[SECCIÓN DEL DOCUMENTO]
Octavio Paz: Pasado en claro. El inicio

  • Fidencio Aguilar Víquez

Aunque el fin de semana me salió al encuentro como caballo brioso, veloz y galopante, como buen jinete, me le trepé y lo conduje al bosque intelectual tupido y de grandes frondas que no dejó de mostrarme diversos senderos, ora el texto de Miguel Martínez y de Manuel Mella, Partidos políticos y sistemas de partidos, o el de Sartori, Ingeniería constitucional comparada, ora don Quijote mismo y su penitencia en Sierra Morena para hacerse digno del amor de Dulcinea.

Sin embargo, el que sigiloso y cauto, como un ladrón en medio de la madrugada que realiza su cometido cuando su víctima duerme profundamente, llegó hasta mi mente casi sin que yo mismo me diera cuenta, fue el poema de Octavio Paz: “Pasado en Claro” de 1974.

No quiero dejar de recordar, es decir, volver a hacer presente, lo que, en Paz, significa la poesía en los tiempos que corren, no ya la armonía del mundo, la analogía, la conexión entre este mundo y el que lo sustenta, invisible, escondido, latente, sino la percepción, la sensación, el percatarse de la ruptura, de que esos mundos están incomunicados, rotos. Lo que antes era orden, seguridad, sustento, ahora es caos, incertidumbre, hostilidad.

El poeta, entonces, ante esa ruptura, muestra el miedo, la angustia, inclusive la blasfemia, la rebeldía y, pocas veces, dice nuestro poeta, reconciliación. La analogía se cubre de ironía, mejor dicho, se conecta con ella, se vuelve inseparable de ella y la empuja al extremo: la conciencia y acaso también la experiencia de la muerte misma como situación más allá de sí, al otro lado.

Lo que acaece en un poema ocurre siempre, es como un eterno retorno, una vuelta de lo mismo a lo mismo; la vida humana es eso y el poema lo refleja. En ese sentido, la poesía es memoria, es decir, presencia de lo que ya ha pasado en otros tiempos. Y si se expresara mejor, no es eterno retorno, porque no se regresa hacia lo que ya pasó, sino eterno presente: lo que ha pasado se vuelve a actualizar. En tal sentido, Paz señala que el poema es la “casa de la presencia”.

[FRAGMENTO ORIGINAL]
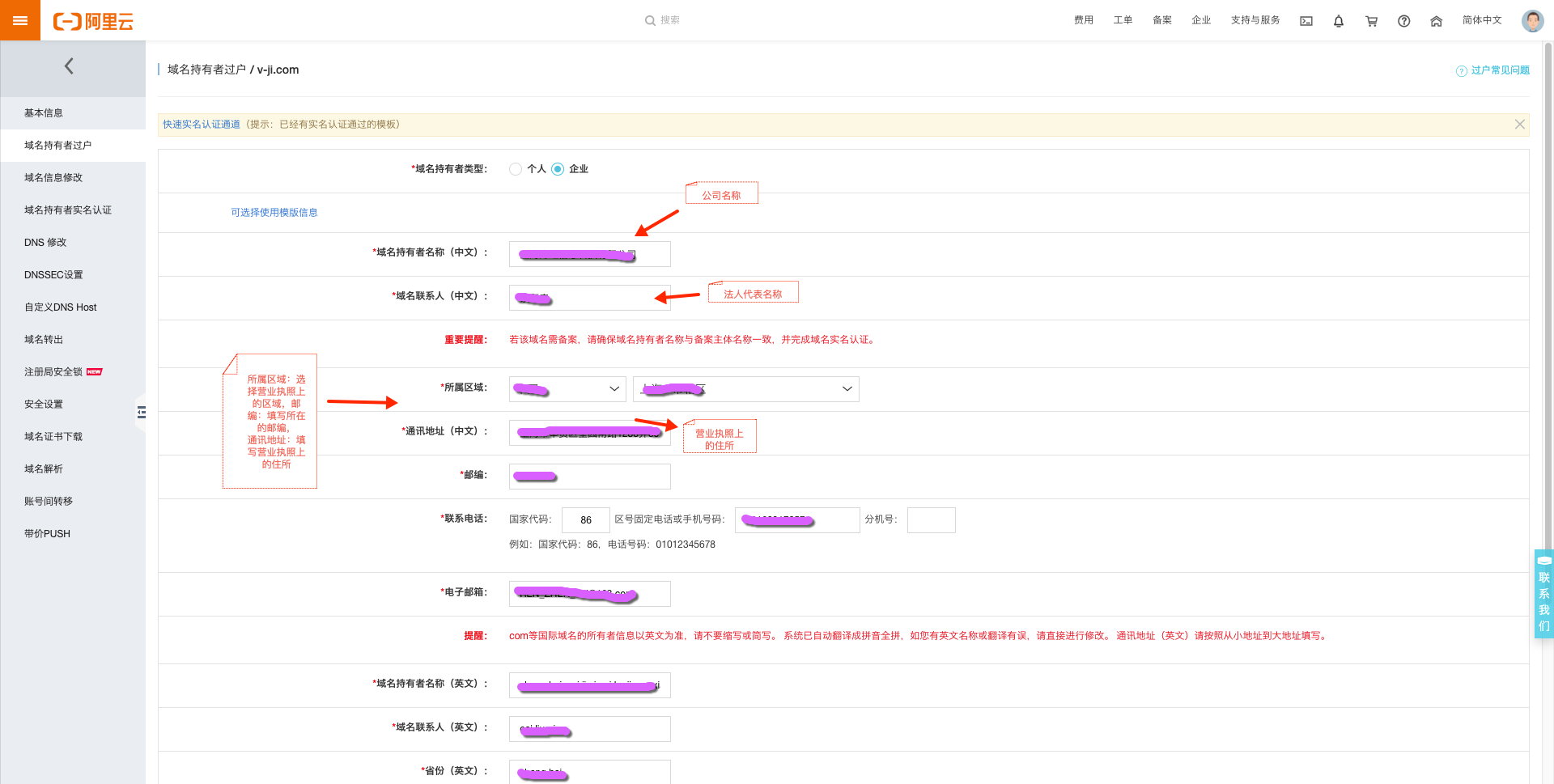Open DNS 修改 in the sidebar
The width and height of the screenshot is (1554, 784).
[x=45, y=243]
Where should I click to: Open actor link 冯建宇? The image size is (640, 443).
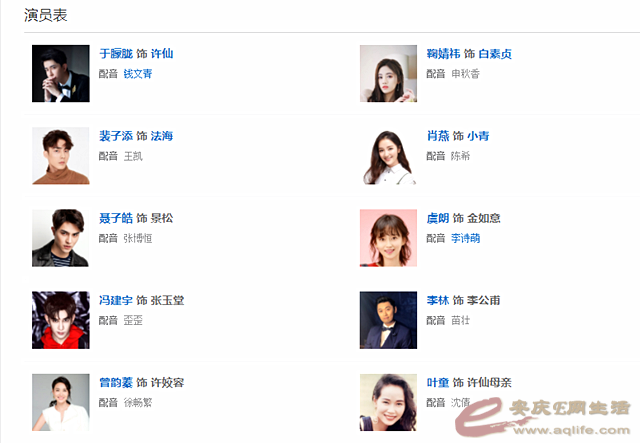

[TAREAS Y EJERCICIOS]
1. En el ensayo sobre Paz, ¿qué nombre le da Paz al poema?
2. Cita literalmente el pasaje del ensayo sobre Paz que va desde "Sin embargo, el" hasta "caos, incertidumbre, hostilidad.".
Las líneas forman un material independiente del ensayo.

[SOLUCIONES]
1. La “casa de la presencia”.

2.
Sin embargo, el que sigiloso y cauto, como un ladrón en medio de la madrugada que realiza su cometido cuando su víctima duerme profundamente, llegó hasta mi mente casi sin que yo mismo me diera cuenta, fue el poema de Octavio Paz: “Pasado en Claro” de 1974.

No quiero dejar de recordar, es decir, volver a hacer presente, lo que, en Paz, significa la poesía en los tiempos que corren, no ya la armonía del mundo, la analogía, la conexión entre este mundo y el que lo sustenta, invisible, escondido, latente, sino la percepción, la sensación, el percatarse de la ruptura, de que esos mundos están incomunicados, rotos. Lo que antes era orden, seguridad, sustento, ahora es caos, incertidumbre, hostilidad.